■ About this exercise
Across the following data, state how many lines include the word "Open". Provide the number alone.

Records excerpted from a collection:
☆ ☆ ☆ ☆

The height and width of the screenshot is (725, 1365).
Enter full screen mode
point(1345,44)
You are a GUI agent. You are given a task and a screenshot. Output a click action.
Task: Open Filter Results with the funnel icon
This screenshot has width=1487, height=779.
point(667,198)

☆ ☆ ☆ ☆

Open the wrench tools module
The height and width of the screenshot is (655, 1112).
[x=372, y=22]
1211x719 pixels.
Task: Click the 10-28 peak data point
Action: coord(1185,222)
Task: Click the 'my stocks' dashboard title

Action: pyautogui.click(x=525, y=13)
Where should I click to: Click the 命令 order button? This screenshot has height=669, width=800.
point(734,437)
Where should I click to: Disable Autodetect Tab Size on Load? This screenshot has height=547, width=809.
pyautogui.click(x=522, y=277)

☆ ☆ ☆ ☆

■ Response
2